Single by Ramones

from the album Ramones
- B-side: "Havana Affair"
- Released: February 1976
- Recorded: January 1976
- Genre: Punk rock; pop punk;
- Length: 2:12
- Label: Sire/ABC
- Songwriters: Tommy Ramone; Dee Dee Ramone;
- Producer: Craig Leon

Ramones singles chronology
|  | "Blitzkrieg Bop" (1976) | "I Wanna Be Your Boyfriend" (1976) |

Music video
- "Blitzkrieg Bop" on YouTube

= Blitzkrieg Bop =

"Blitzkrieg Bop", titled "The Blitzkrieg Bop!!" on its single release, is the debut single by American punk rock band Ramones, released in February 1976. It was the opening track on the band's self-titled debut album.

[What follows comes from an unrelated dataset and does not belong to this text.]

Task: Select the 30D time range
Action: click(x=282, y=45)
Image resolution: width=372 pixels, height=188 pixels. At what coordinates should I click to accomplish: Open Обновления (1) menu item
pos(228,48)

Although its composition was credited to the band as a whole, the song was written by drummer Tommy Ramone (music and lyrics) and bassist Dee Dee Ramone (lyrics). The song's "big dumb chant" ("Hey! Ho! Let's go!") became a global rallying cry at sporting events.

"Blitzkrieg Bop" was number 92 on the 2004 Rolling Stone list of The 500 Greatest Songs of All Time. In March 2005, Q magazine placed it at number 31 in its list of the 100 Greatest Guitar Tracks, and in 2008 Rolling Stone placed it number 18 of the top 100 Greatest Guitar Songs of All Time.

==Origin and meaning==
The song was mainly written by drummer Tommy Ramone, while bassist Dee Dee Ramone came up with the title (the song was originally called "Animal Hop").

The precise meaning and subject matter of the song is, unlike many of the Ramones' other early compositions, somewhat vague and obscure. Tommy Ramone said it was the story of the young audience attending a rock concert ("they're forming in a straight line", "are losing their minds", "are shouting in the back now"). Blitzkrieg is a reference to the German World War II tactic blitzkrieg, which means "lightning war" (fast attack). Dee Dee also changed one other line: the original third verse had the line "shouting in the back now", but Dee Dee changed it to "shoot 'em in the back now".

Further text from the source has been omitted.